# Task details:
All of the entries are to be restated word for word.
____ Entries shown
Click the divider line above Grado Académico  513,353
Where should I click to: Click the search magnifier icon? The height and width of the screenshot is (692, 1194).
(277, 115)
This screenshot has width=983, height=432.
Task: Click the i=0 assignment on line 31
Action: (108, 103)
________
# Solution to this exercise:
Click the divider line above Grado Académico  513,353
Where should I click to: Click the search magnifier icon? The height and width of the screenshot is (692, 1194).
(277, 115)
This screenshot has width=983, height=432.
Task: Click the i=0 assignment on line 31
Action: (108, 103)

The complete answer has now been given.